Warning: This documentation is for scikits.learn version 0.7.1. — Latest stable version

Contents

6.5.2. scikits.learn.neighbors.NeighborsRegressor

class scikits.learn.neighbors.NeighborsRegressor(n_neighbors=5, mode='mean', algorithm='auto', window_size=1)

Regression based on k-Nearest Neighbor Algorithm.

The target is predicted by local interpolation of the targets associated of the k-Nearest Neighbors in the training set.

Different modes for estimating the result can be set via parameter mode. ‘barycenter’ will apply the weights that best reconstruct the point from its neighbors while ‘mean’ will apply constant weights to each point.

Parameters :

n_neighbors : int, optional

Default number of neighbors. Defaults to 5.

window_size : int, optional

Window size passed to BallTree

mode : {‘mean’, ‘barycenter’}, optional

Weights to apply to labels.

algorithm : {‘auto’, ‘ball_tree’, ‘brute’, ‘brute_inplace’}, optional

Algorithm used to compute the nearest neighbors. ‘ball_tree’ will construct a BallTree, ‘brute’ and ‘brute_inplace’ will perform brute-force search.’auto’ will guess the most appropriate based on current dataset.

Notes

http://en.wikipedia.org/wiki/K-nearest_neighbor_algorithm

Examples

>>> X = [[0], [1], [2], [3]]
>>> y = [0, 0, 1, 1]
>>> from scikits.learn.neighbors import NeighborsRegressor
>>> neigh = NeighborsRegressor(n_neighbors=2)
>>> neigh.fit(X, y)
NeighborsRegressor(n_neighbors=2, window_size=1, mode='mean',
          algorithm='auto')
>>> print neigh.predict([[1.5]])
[ 0.5]

Methods

fit(X, Y, **params) Fit the model using X, y as training data.
kneighbors(data[, return_distance]) Finds the K-neighbors of a point.
predict(X, **params) Predict the target for the provided data.
score(X, y) Returns the mean error rate on the given test data and labels.
__init__(n_neighbors=5, mode='mean', algorithm='auto', window_size=1)
fit(X, Y, **params)

Fit the model using X, y as training data.

Parameters :

X : array-like, shape = [n_samples, n_features]

Training data.

y : array-like, shape = [n_samples]

Target values, array of integer values.

params : list of keyword, optional

Overwrite keywords from __init__

kneighbors(data, return_distance=True, **params)
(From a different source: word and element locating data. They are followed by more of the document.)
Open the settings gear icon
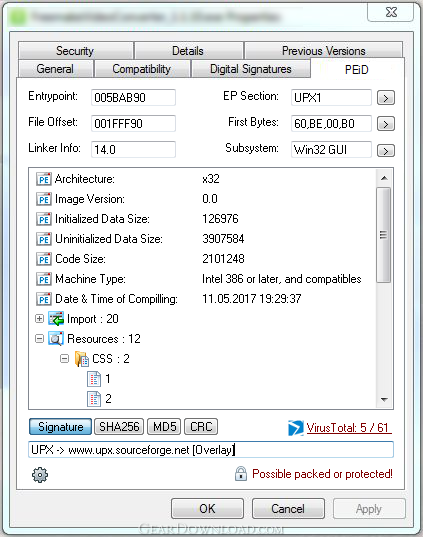[40, 475]
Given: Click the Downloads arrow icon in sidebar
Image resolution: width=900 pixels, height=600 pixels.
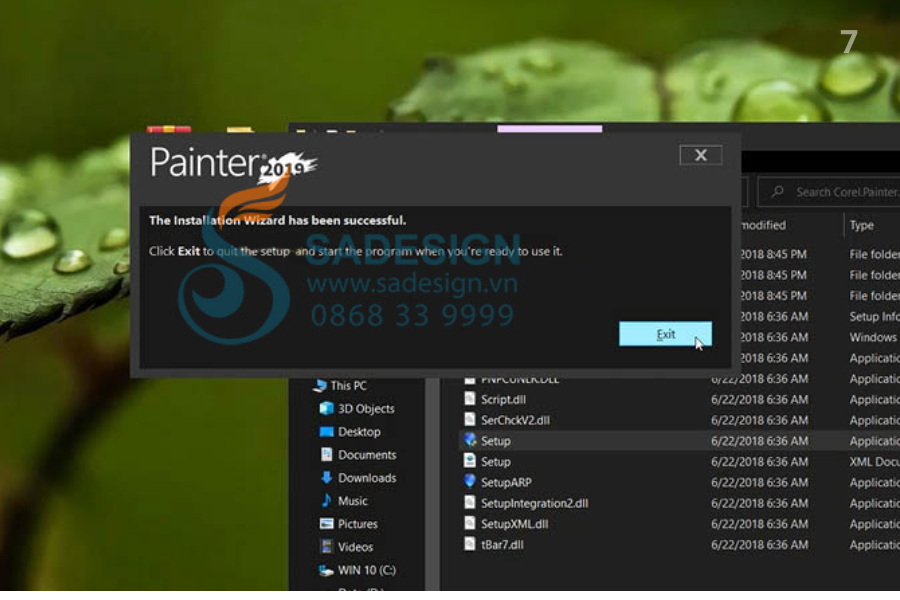Looking at the screenshot, I should click(x=326, y=478).
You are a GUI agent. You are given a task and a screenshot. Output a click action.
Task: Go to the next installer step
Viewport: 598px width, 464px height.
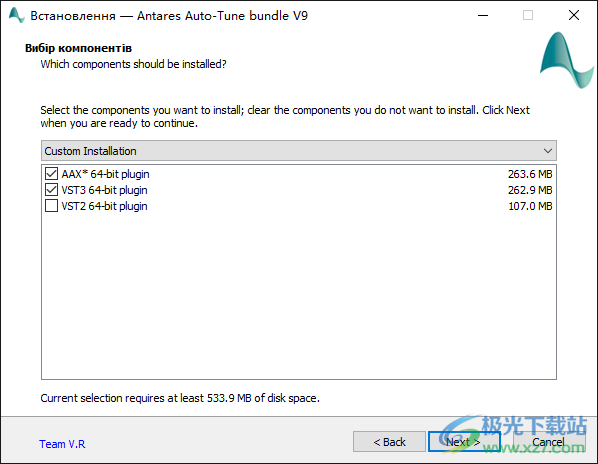click(464, 442)
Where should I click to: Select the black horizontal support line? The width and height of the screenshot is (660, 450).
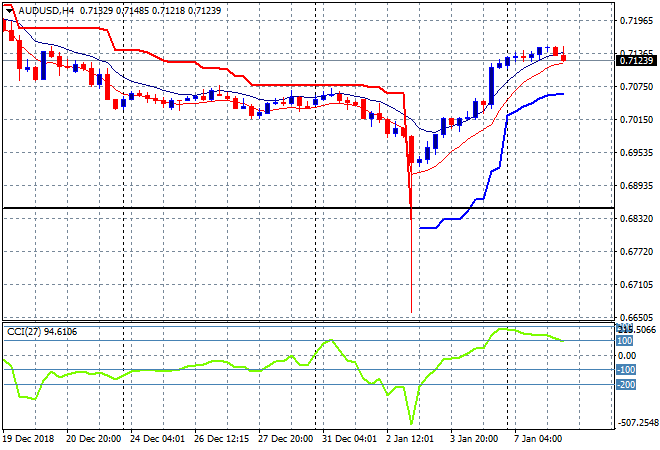(200, 208)
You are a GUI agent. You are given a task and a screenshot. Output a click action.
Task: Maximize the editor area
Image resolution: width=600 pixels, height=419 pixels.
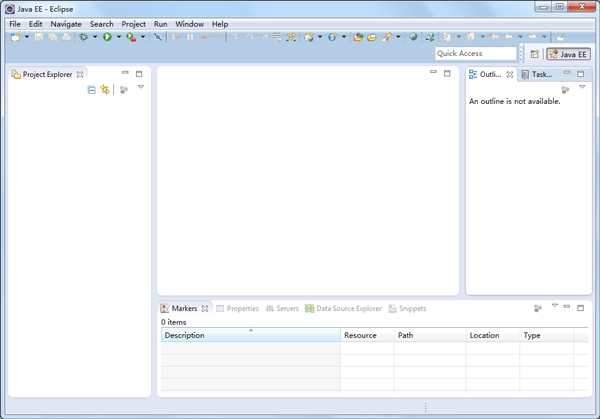tap(447, 74)
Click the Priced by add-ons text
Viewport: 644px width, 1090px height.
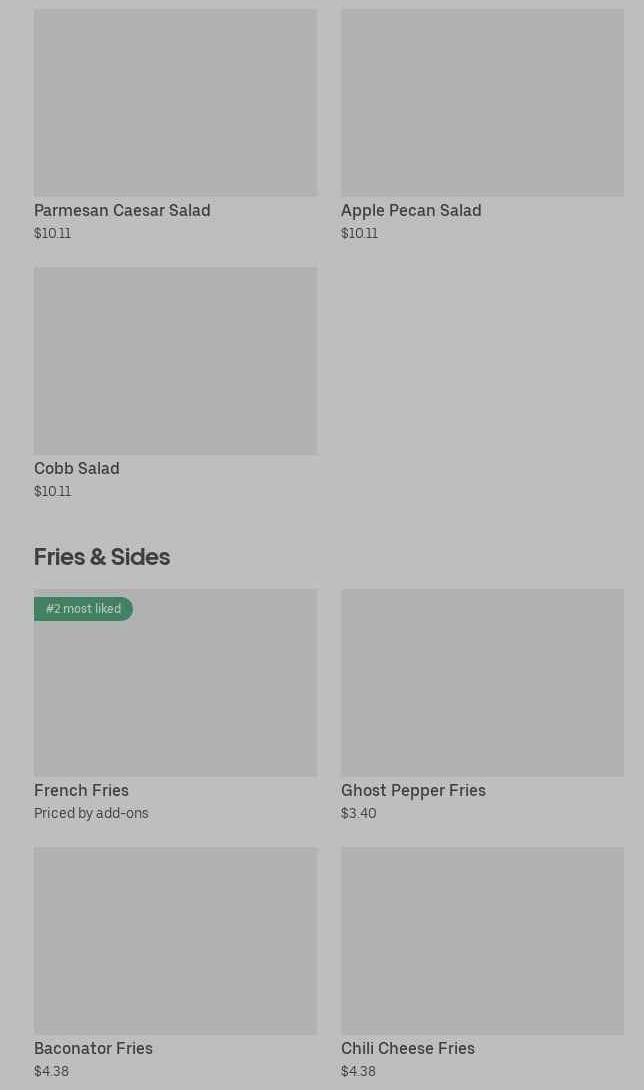tap(91, 813)
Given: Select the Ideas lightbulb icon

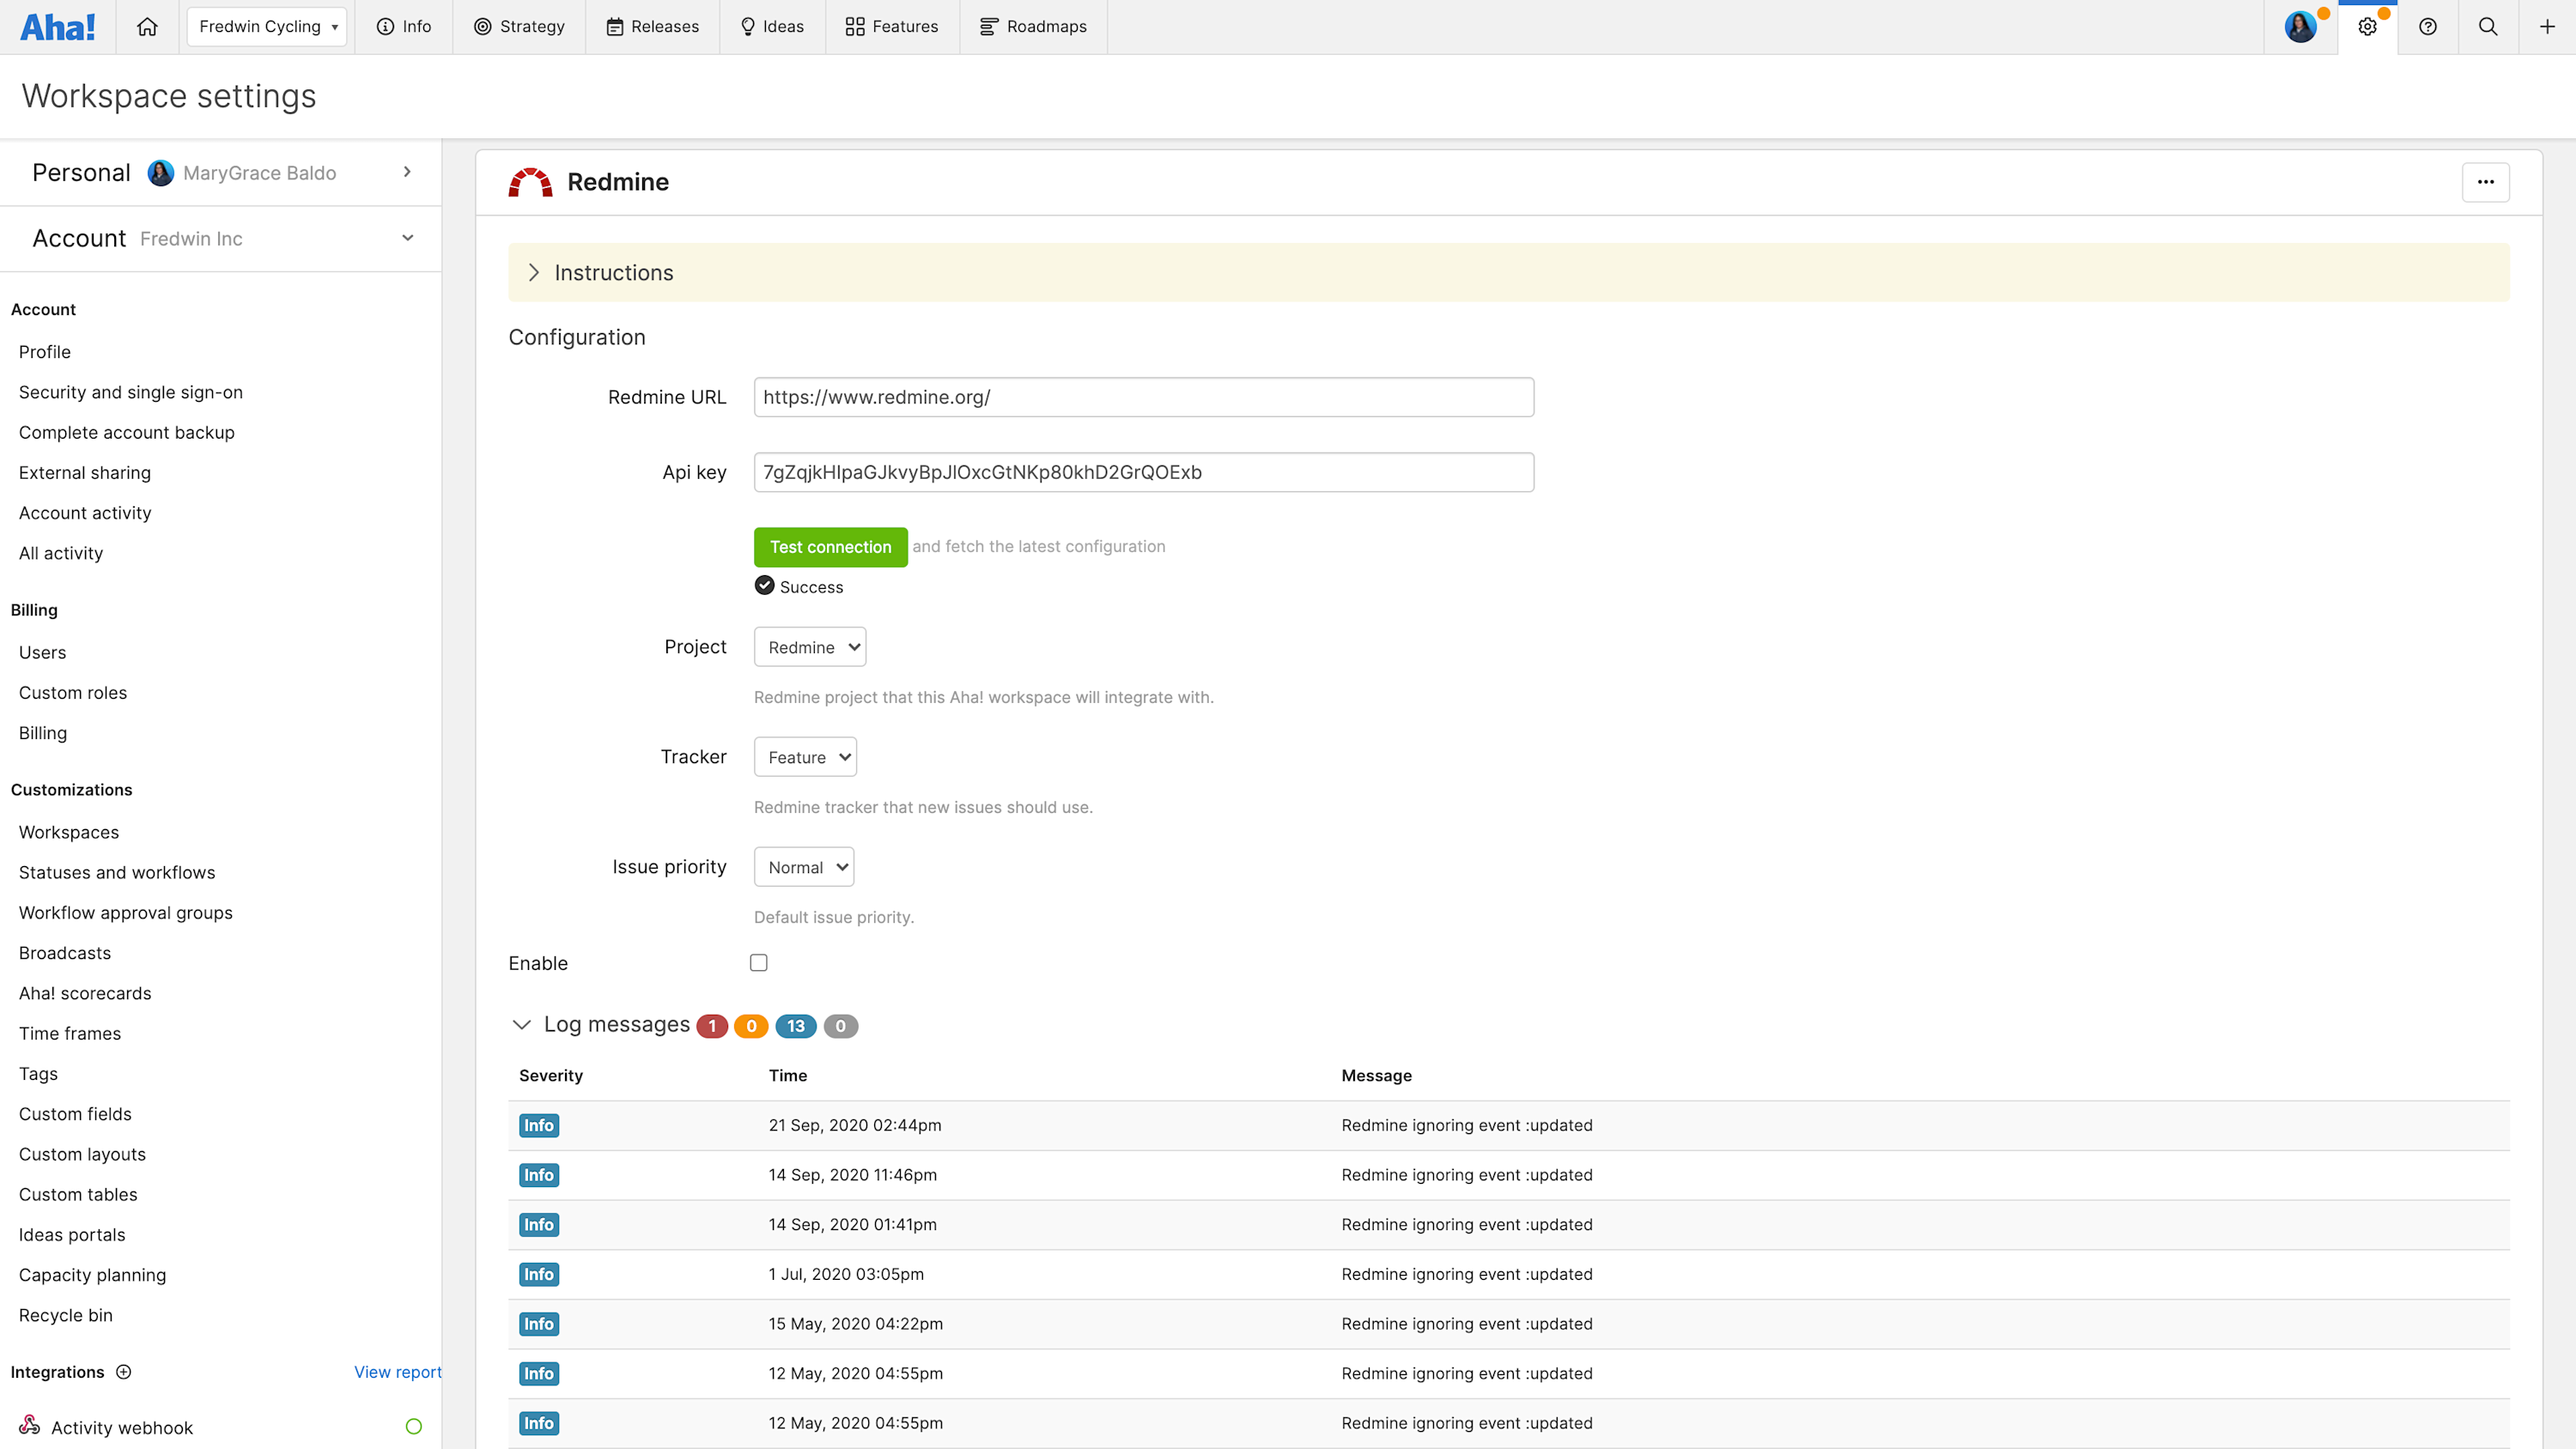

Finds the K-neighbors of a point.

Returns distance

Parameters :

point : array-like

The new point.

n_neighbors : int

Number of neighbors to get (default is the value passed to the constructor).

return_distance : boolean, optional. Defaults to True.

If False, distances will not be returned

Returns :

dist : array

Array representing the lengths to point, only present if return_distance=True

ind : array

Indices of the nearest points in the population matrix.

Examples

In the following example, we construnct a NeighborsClassifier class from an array representing our data set and ask who’s the closest point to [1,1,1]

>>> samples = [[0., 0., 0.], [0., .5, 0.], [1., 1., .5]]
>>> labels = [0, 0, 1]
>>> from scikits.learn.neighbors import NeighborsClassifier
>>> neigh = NeighborsClassifier(n_neighbors=1)
>>> neigh.fit(samples, labels)
NeighborsClassifier(n_neighbors=1, window_size=1, algorithm='auto')
>>> print neigh.kneighbors([1., 1., 1.])
(array([ 0.5]), array([2]))

As you can see, it returns [0.5], and [2], which means that the element is at distance 0.5 and is the third element of samples (indexes start at 0). You can also query for multiple points:

>>> X = [[0., 1., 0.], [1., 0., 1.]]
>>> neigh.kneighbors(X, return_distance=False)
array([[1],
       [2]])
predict(X, **params)

Predict the target for the provided data.

Parameters :

X : array

A 2-D array representing the test data.

n_neighbors : int, optional

Number of neighbors to get (default is the value passed to the constructor).

Returns :

y: array :

List of target values (one for each data sample).

score(X, y)

Returns the mean error rate on the given test data and labels.

Parameters :

X : array-like, shape = [n_samples, n_features]

Training set.

y : array-like, shape = [n_samples]

Labels for X.

Returns :

z : float